Haben Sie den Eindruck, dass der Dialog um etwaige Mietkürzungen oder Mietanpassungen zwischen Vermietern und Mietern eher konstruktiv oder konfrontativ geführt wird?

Philipp Wolter: Ob die Dialoge zwischen Eigentümern und Mietern/Pächtern konstruktiv oder konfrontativ geführt werden hängt natürlich immer von dem Verhältnis der beiden Parteien ab – hier kann daher keine generelle allgemeingültige Antwort gegeben werden. Es gibt sicherlich auch viele Eigentümer die einer(m) Stundung/Erlass der Pacht/Miete nicht zustimmen, da auch sie unterschiedlichste Verbindlichkeiten haben. Wie auch zuvor beschrieben ist eine partnerschaftliche Auseinandersetzung der Situation erforderlich, um auch in Zukunft weiterhin positiv zusammen zu arbeiten. Was aus heutiger Sicht jedoch bereits feststeht ist, dass in Zukunft bei Verhandlungen über Verträge sicherlich sogenannte „Pandemie-Klauseln“ aufgenommen werden, um für die Zukunft besser gewappnet zu sein.

Hat sich die aktuelle Situation auf die Vertragsgestaltung bei Neuvermietungen und Mietverlängerungen ausgewirkt, z.B. bezüglich der Miethöhe oder Laufzeiten?

Philipp Wolter: Neue Verträge werden in Zukunft sicherlich einer Anpassung unterliegen, wie im Abschnitt zuvor genannt werden hier sicherlich weitere Regelungen, die z.B. Ausfälle des Mieters/Pächters über einen bestimmten Zeitraum betreffen berücksichtigt sowie eine Klausel die Situationen wie die Jetzige genauer regelt. Auch was die bis zuletzt „überhitzten“ Mieten/Pachten angeht wird es in Zukunft sicherlich Anpassungen geben. Die Laufzeiten werden in Zukunft aus meiner Sicht keine Anpassung erfahren. Entsprechend dem Charakter der Asset-Klasse Hotel als Betreiberimmobile werden die Verträge zukünftig flexibler ausgestaltet werden, um ein ausgewogeneres Profit and Risk Sharing zu ermöglichen und somit weniger krisenanfällig zu werden.

Sehen Sie langfristige Folgen für den Gewerbe- und Büroimmobilienmarkt aufgrund der Pandemie?

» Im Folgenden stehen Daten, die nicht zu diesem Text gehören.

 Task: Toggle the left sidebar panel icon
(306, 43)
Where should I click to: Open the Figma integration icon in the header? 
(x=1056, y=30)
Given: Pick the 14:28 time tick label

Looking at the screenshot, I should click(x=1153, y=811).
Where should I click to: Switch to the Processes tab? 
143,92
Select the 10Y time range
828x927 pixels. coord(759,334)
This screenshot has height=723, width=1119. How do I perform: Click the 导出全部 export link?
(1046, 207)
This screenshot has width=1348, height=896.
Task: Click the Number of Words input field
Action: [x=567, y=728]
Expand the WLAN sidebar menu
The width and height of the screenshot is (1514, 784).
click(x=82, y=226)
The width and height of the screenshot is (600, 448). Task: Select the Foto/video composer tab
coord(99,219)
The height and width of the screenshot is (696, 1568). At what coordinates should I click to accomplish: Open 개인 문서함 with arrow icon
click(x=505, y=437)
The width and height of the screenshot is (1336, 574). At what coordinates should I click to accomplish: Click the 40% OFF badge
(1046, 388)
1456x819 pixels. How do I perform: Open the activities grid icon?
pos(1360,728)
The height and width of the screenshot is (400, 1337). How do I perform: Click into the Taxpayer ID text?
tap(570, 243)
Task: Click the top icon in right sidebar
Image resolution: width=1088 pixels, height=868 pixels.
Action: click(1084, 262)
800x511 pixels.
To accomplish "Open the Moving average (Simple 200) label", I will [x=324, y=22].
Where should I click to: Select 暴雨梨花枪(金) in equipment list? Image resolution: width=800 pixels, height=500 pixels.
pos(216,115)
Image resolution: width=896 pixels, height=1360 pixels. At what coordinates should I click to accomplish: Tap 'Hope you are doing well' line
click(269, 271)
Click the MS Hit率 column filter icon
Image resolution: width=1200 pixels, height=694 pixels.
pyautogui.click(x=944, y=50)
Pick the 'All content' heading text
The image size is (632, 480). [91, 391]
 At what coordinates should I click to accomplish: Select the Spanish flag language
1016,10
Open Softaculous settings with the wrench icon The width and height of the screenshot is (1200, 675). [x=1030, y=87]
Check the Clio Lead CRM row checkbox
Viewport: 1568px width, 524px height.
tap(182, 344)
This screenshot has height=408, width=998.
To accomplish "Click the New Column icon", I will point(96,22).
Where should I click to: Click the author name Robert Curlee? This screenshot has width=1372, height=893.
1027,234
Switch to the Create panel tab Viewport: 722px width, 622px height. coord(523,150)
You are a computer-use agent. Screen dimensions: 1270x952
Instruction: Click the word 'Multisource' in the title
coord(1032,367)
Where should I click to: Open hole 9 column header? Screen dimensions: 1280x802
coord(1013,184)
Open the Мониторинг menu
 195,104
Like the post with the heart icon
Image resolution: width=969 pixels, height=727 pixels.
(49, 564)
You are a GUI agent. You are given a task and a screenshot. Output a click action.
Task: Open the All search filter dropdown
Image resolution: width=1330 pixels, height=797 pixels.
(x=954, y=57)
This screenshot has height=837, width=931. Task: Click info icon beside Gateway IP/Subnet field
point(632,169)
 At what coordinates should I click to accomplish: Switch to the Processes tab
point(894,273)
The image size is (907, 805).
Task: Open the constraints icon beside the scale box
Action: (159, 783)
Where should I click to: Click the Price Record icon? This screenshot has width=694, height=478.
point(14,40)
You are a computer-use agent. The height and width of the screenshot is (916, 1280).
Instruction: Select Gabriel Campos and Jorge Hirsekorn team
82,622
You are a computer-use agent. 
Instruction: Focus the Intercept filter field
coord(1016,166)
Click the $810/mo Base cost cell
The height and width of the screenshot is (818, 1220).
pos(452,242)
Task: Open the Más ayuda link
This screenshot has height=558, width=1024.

Philipp Wolter: Corona stellt einen exogenen Schock, nicht nur für die Hotelbranche dar. Natürlich gab es auch in anderen Immobiliensegmenten, also dem von Ihnen genannten Gewerbe- und Büroimmobilienmarkt teilweise überhitzte Märkte auch aufgrund der sehr günstigen Finanzierungsbedingungen. Corona wirkt hier unseres Erachtens als Katalysator. Grundsätzlich sehen wir aber keine grundlegende strukturelle Krise, es bleibt abzuwarten, wie nachhaltig und wie stark die wirtschaftlichen Auswirklungen sich auf den gesamten Immobilienmarkt auswirken. Langfristig wird sich der Gewerbemarkt sicherlich wieder erholen, wann genau dies geschieht ist jedoch schwer abzuschätzen.

Herr Wolter, vielen Dank für das Gespräch.